* _Task directions_
Search the entries below. Return every line that has "computer" in it.

──────── Data listing

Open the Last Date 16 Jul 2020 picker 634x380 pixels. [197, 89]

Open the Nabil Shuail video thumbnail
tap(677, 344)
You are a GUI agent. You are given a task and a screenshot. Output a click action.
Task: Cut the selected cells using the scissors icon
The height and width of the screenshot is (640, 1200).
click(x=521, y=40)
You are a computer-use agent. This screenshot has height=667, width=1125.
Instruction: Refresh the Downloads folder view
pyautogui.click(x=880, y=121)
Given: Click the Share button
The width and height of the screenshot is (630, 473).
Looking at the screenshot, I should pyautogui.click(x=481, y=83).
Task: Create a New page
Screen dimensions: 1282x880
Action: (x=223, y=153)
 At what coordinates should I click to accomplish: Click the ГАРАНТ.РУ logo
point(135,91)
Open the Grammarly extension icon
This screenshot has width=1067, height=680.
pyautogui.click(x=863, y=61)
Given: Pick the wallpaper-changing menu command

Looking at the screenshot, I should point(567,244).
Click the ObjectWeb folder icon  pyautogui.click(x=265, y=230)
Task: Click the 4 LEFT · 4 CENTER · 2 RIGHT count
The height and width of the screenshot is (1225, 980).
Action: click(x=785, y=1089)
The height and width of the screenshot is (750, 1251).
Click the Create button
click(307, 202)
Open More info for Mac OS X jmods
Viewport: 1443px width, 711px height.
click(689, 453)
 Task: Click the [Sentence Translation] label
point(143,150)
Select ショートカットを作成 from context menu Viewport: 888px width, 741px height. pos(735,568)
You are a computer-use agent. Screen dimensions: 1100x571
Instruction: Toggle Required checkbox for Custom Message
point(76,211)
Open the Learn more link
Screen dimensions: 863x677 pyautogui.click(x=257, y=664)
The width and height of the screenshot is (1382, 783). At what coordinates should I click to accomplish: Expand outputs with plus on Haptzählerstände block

────────────────

* _Solution for this exercise_
You are a computer-use agent. This screenshot has height=667, width=1125.
You are a computer-use agent. Screen dimensions: 1100x571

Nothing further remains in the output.